Le Christ vert: Itinéraires pour une conversion écologique intégrale
de Étienne Grenet

critiqué par Eric Eliès, le 5 octobre 2024
( - 50 ans)


La note:  étoiles
L'engagement écologique de l'Eglise et du pape François : forces et faiblesses
Ce livre très engagé est l’œuvre d’un prêtre du diocèse parisien, qui s’efforce de diffuser et promouvoir le projet d’ « écologie intégrale » porté par le pape François dans l’encyclique « Laudato si » appelant les chrétiens à passer à l'action pour sauvegarder la planète, notre maison commune. Dans cette encyclique publiée en 2015, dont le titre fait écho au « Cantique des créatures » de St François d’Assise, le pape dénonçait le matérialisme et le consumérisme qui alimentent les inégalités sociales et la destruction de la planète (pollution globale, surexploitation des ressources, effondrement de la biodiversité, réchauffement climatique, etc.).

(Fiches des éléments d'interface)
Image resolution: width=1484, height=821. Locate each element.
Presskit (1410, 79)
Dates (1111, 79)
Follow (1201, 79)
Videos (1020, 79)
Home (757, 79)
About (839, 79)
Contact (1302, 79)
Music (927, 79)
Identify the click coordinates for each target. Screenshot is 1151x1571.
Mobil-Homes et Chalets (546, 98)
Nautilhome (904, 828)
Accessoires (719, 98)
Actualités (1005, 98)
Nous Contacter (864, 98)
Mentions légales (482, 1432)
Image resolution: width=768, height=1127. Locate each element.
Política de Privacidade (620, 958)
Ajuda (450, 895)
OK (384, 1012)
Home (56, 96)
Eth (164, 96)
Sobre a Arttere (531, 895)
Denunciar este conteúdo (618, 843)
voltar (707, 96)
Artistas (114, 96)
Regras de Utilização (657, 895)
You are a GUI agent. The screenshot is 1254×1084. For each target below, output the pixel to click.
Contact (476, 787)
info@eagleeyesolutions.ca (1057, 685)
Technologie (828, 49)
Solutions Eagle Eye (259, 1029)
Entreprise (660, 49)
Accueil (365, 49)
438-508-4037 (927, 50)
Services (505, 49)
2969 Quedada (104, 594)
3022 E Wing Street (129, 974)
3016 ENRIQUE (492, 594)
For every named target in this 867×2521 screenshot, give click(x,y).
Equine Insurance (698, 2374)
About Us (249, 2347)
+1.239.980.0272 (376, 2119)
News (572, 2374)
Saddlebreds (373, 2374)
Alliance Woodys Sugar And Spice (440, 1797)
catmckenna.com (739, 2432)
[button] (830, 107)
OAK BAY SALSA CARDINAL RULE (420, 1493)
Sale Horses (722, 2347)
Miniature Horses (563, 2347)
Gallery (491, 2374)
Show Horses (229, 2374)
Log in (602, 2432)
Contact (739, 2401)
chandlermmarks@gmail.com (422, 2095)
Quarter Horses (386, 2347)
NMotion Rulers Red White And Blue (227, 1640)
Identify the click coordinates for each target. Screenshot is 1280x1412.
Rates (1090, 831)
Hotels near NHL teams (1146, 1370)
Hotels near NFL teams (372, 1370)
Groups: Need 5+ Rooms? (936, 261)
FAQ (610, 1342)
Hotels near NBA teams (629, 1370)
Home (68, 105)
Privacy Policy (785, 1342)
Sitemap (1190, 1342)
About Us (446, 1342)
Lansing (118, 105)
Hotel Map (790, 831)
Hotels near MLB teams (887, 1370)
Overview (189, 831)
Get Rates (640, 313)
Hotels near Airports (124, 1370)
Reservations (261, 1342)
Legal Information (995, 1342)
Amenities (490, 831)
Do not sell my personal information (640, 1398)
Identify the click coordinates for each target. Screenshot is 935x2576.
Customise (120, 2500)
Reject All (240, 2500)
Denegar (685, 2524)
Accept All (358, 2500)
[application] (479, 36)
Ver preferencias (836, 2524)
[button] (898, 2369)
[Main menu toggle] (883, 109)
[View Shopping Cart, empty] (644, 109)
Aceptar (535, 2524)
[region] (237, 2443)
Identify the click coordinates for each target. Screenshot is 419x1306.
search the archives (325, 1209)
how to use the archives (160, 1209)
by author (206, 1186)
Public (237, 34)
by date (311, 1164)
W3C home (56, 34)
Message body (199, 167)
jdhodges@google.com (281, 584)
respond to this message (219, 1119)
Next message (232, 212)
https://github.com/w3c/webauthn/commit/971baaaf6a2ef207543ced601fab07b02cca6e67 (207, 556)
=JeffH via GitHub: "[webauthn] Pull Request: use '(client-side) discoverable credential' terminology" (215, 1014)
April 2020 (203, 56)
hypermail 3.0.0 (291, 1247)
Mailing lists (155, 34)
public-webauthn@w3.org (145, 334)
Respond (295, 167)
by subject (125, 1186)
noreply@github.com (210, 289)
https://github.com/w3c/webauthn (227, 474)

*Consigne:* D'après la critique, en quelle année l'encyclique « Laudato si » a-t-elle été publiée ? Les items ne servent à rien ici.

*Réponse rédigée:* En 2015.